✿-3

173 27 22
                                    

Eğer bu dünya güzel olmasaydı, insanlar güzel olabilirdi.

Hazel Arsen;

Gökteki yıldızların yeryüzüne düştüğü, rüzgârların sessiz çığlıklar attığı, bitkilerin fısıldaştıkları bir yerdeydim. Ne yer vardı ne gök. Sanki...araftaydım.
Pırıltılı hayallerin içinde, aynı zamanda kâbusların korkulu şimşekleri arasında sıkışıp kalmıştım. Ne hayallerime gidiyor, ne de kâbuslarıma dönüyordum.

Kâbuslarda şimşekler çakıyor, yağmur yerine kan yağıyordu, yerdeki beyaz güllerin üzerine. Kokusu buram buram işlemişti kalbime, iğneli oyalar gibi.

Birde hayaller vardı. Onlar sağ yanımdaydılar. Parlak, güçlü, aynı zamanda solgun ve narin!

Belki soğuktu sol yanım ama yine de vardı. Yani en azından vardı.
Atıyordu, duyuyordum ama, hissetmiyordum.

Barlas Baykan;

Rüyalarıma kadar giren uyuyan güzel yüzünden bir damla dahi uyuyamamıştım. Hissetmek bu kadar güzel olamazdı. Elimi uzatmak, umut etmek bu kadar acı olamazdı.
Sinirle, ilk kez uykusuzlukla kalktığım yataktan banyoya yöneldim. Aynaya bakmadan yüzüme soğuk suyu çarpıp çıktım. Yüzümden süzülen her bir damlanın yere düşüşündeki ses, çınlıyordu yoğrulmuş hamur kıvamındaki beynimde.

✿✿✿

Asfaltta yağ gibi süzülen araba, sonuna kadar açılmış pencereden yüzüme sertçe tokatlar atan sonbahar rüzgârı, beni biraz olsun kendime getirmişti.

Mehmet Bey'in sabah 05.00'deki toplantısına yetişmek için hızımı ibrenin çıkabildiği yere kadar çıkardım. Büyük beyaz binanın önüne hızla park ettiğim arabayla, dönen suratları umursamadan alt kattaki laboratuvara doğru hızlı ve büyük adımlar atarak ilerledim. Her yer sanki ruhları birazcık sakinleştirebilmek için beyaza boyanmıştı. Kapıya sol elimle iki kere 'tık tık' layıp 'gel' komutu ile içeri geçtim.
Mehmet Bey'e başımla selam verip boş bulduğum herhangi bir sıraya oturdum.
Sinirle, yarım bıraktığı cümlelerine,  ellerini balkon göbeğinin üstünde birleştirerek devam etti.
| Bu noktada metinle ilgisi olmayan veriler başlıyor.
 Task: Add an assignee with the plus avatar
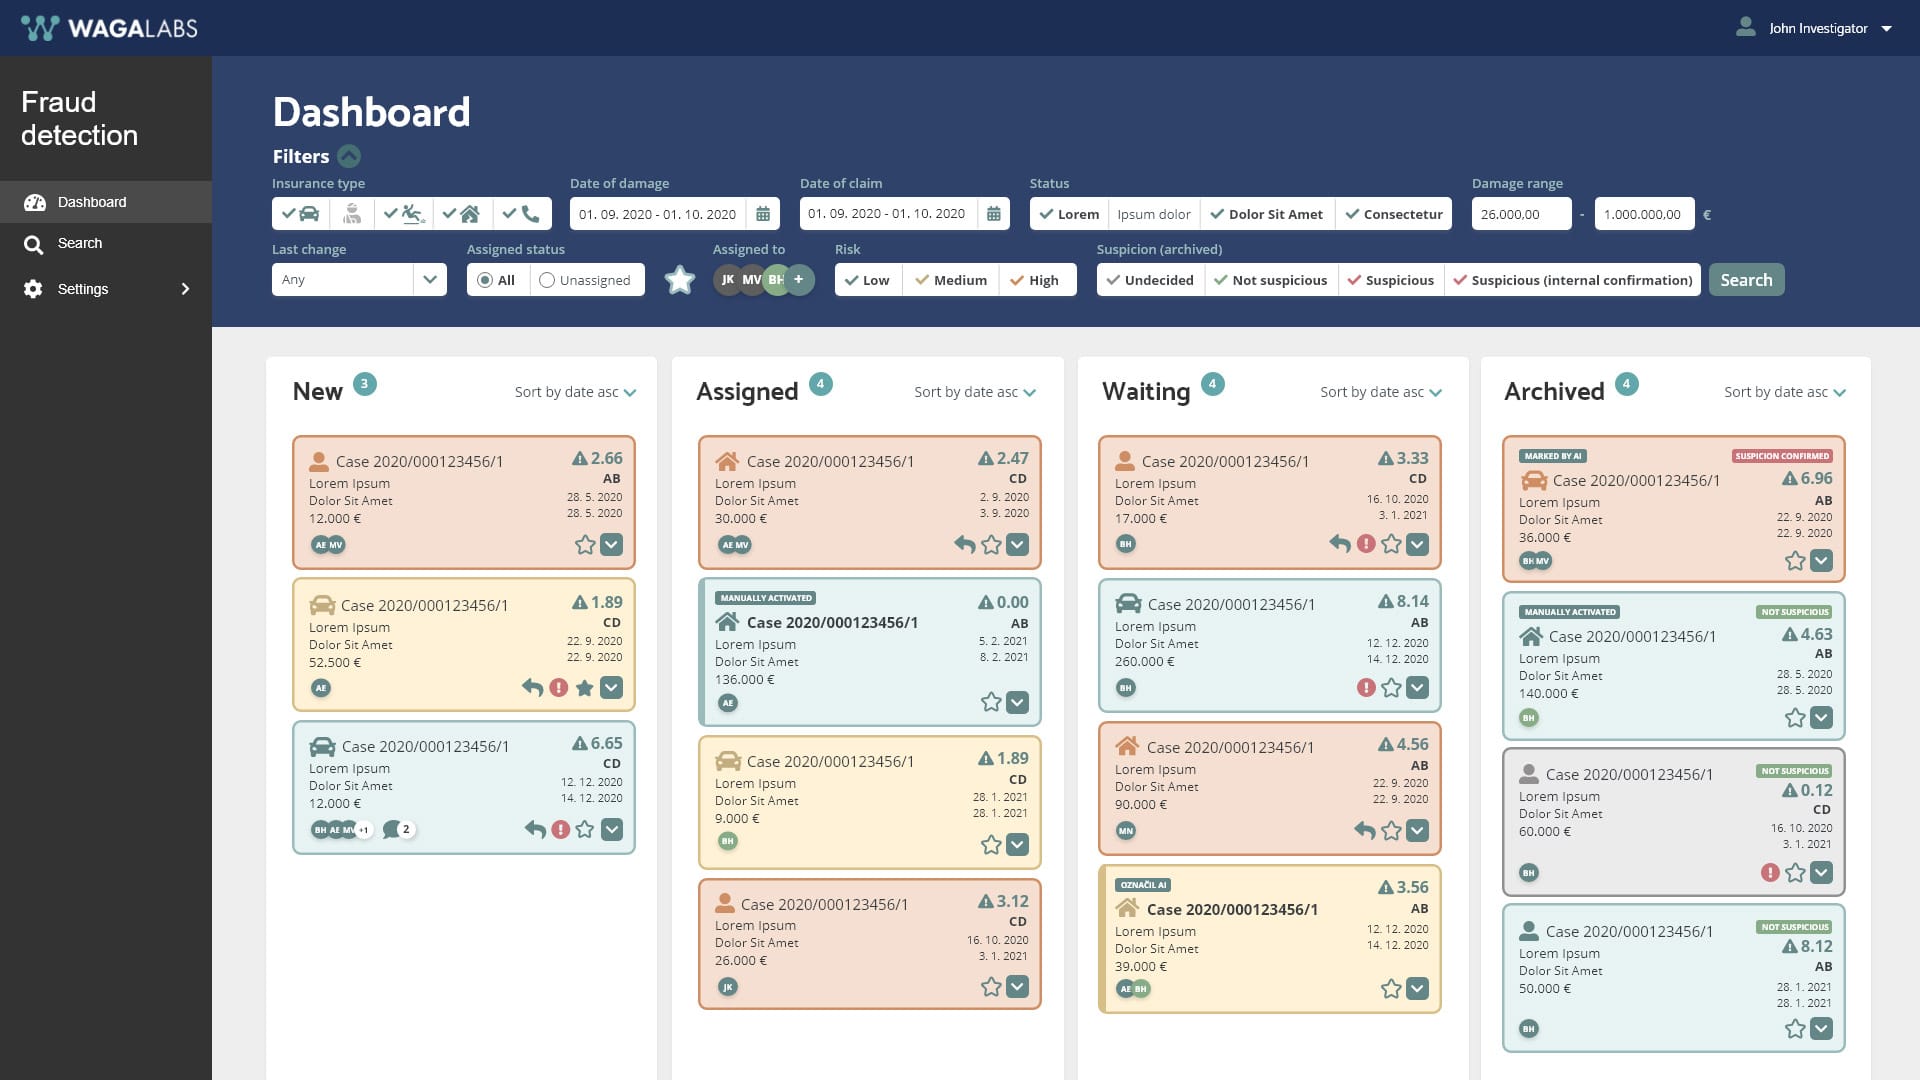coord(799,280)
"Bakın, bu iş için size haber vermeden istemediğiniz bir eğitim vermedim. Sizlere, gelecekte iyi yerlere gelebilmeniz için neredeyse torpil yapıyorum.
Bu vaka, Türkiye'de ilk kez görülürken, dünyada da sınırlı görülen vakalardan biridir. Ve bu tür olaylarda sağ kalma olasılığı şuan %24. Bu rakama bakıp, 'burada boşa çabalıyoruz' diye düşünen varsa şayet, lütfen daha fazla bizi oyalamadan, burayı dün ki arkadaşlarınız gibi terk etsin."

Sözlerindeki ciddilik, iki kaşının arasında belirginleşen damardan belli oluyordu. Dün on kişi kaldığımız sınıftan çıkan iki kişi, toplamda sekiz kişi kalmamızı sağladı. Benim açımdan hiçbir farklılık göstermeyen sınıf mevcudu, Mehmet Bey'in moralini bozmaya yetmişti.

Boğazını temizleyerek söze tekrar başlayan Mehmet Bey, bu sefer ilgi odağım olmuştu.

"Evet, bu gün hastamız hakkında size bilgiler vereceğim. Daha sonra sizleri 1-2 saatlik araştırma yapmanız için serbest bırakacağım. Bu süre zarfında edindiğiniz bilgileri, öğleden sonraki dersimizde sınıfta paylaşacaksınız," dedi.
Sözlerinin arasında, elinde tutuğu kumanda ile projeksiyon cihazından açtığı bilgilerle tekrar konuşmasına devam etti.